Queen Google

If you get a chance, listen to this panel from the just-ended Burda Digital Lifestyle Day (which, sadly, I couldn’t attend, having too much work to do at home) to hear Marissa Meyer, the head of user interface and much more at Google. She made quite the splash on her recent cover of Business 2.0 — smart, beautiful, powerful, rich… enough to make her the geek goddess of all times — and so it’s interesting to finally hear her (and her endearing, humanizing little honk, a small badge of geekiness). It’s revealing, I think, of Google and its plans. She talks about things that come after blogs, about Google’s ambition to answer your question about how to cook a recipe with a video reply, about the devices that will take over home entertainment (she wished the home-entertainment Mac Mini had been one of Jobs’ announcements and said she and friends — not necessarily Google friends, note — thought about making it themselves). She also told about an employee who begged for help with SEO because she didn’t want the first thing to appear on a search for her name be her victory in a math award; with that, she’d never get dates (Meyer said they were having her post a lot on the Google blog since it has Googlejuice). She may be the most powerful woman in technology and because she’s so rarely heard, it’s revealing just to get this chance.
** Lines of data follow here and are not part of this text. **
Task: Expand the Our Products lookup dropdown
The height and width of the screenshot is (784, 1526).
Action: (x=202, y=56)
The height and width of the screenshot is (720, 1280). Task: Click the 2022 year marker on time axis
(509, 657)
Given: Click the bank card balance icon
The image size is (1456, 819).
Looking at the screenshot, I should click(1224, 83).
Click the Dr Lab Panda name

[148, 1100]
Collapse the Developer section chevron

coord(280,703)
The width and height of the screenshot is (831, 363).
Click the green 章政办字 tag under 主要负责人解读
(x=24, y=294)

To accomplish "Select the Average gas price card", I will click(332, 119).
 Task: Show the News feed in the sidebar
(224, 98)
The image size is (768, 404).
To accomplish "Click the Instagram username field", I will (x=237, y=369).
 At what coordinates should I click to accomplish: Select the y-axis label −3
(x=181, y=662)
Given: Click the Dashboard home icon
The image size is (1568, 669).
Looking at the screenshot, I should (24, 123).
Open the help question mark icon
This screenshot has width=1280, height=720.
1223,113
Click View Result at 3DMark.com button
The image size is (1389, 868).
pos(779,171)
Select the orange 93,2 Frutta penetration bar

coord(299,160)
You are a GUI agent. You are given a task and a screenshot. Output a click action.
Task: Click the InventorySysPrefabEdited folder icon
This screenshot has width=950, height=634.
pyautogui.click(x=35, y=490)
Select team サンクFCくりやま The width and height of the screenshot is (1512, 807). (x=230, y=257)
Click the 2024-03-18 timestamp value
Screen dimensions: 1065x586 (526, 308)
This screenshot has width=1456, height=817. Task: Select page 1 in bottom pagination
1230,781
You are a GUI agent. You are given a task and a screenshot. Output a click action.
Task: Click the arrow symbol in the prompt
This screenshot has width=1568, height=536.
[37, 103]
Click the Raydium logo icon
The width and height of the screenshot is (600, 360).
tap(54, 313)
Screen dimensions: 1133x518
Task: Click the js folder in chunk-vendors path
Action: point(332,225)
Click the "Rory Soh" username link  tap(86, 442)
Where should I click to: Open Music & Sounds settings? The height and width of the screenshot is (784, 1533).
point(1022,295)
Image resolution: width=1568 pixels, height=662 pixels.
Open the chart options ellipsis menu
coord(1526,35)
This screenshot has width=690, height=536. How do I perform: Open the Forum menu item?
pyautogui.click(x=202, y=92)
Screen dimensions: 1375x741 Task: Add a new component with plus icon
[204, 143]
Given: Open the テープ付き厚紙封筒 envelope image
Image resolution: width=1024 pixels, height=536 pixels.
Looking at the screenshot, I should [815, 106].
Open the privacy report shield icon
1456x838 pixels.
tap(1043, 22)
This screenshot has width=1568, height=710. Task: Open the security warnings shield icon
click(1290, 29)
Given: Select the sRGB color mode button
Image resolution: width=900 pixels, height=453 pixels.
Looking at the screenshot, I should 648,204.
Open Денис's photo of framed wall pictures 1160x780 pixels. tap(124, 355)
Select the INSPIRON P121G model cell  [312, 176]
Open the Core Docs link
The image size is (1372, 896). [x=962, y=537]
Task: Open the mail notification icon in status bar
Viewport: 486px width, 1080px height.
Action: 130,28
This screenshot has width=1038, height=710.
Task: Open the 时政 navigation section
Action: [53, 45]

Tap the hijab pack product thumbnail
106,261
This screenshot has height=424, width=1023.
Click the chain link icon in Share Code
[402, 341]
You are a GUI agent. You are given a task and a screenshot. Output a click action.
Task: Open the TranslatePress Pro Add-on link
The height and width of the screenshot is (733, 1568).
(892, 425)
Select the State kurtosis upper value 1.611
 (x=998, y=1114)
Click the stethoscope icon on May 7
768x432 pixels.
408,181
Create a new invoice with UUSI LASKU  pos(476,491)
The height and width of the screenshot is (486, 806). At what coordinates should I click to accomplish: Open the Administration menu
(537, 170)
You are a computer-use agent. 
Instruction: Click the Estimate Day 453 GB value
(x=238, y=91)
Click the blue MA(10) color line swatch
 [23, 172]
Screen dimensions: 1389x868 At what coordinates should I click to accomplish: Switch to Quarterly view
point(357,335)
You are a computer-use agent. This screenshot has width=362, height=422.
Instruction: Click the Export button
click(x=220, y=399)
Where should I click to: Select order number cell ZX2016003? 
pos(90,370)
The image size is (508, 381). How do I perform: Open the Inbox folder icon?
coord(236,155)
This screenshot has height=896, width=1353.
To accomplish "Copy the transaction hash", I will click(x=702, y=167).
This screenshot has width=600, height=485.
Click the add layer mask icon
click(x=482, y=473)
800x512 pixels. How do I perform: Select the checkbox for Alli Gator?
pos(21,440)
: Here’s what Meyer said about blogs:

I think there is a huge appetite for people to be able to publish easily to the web. I think there is a question in my mind as to whether or not blogs as they exist today are in fact that medium. I think they come today with a lot of conventions: You need to publish every day, you can’t retract or revise things, you have to publish another post. There’s a lot of religion around blogs that makes it not a great tool for, say, someone like my mother, who’d love to publish things on the web… I think there is a huge opportunity for blogs to broaden their perspective in the way they view some of their conventions and make themselves a lot more palatable for the public at large.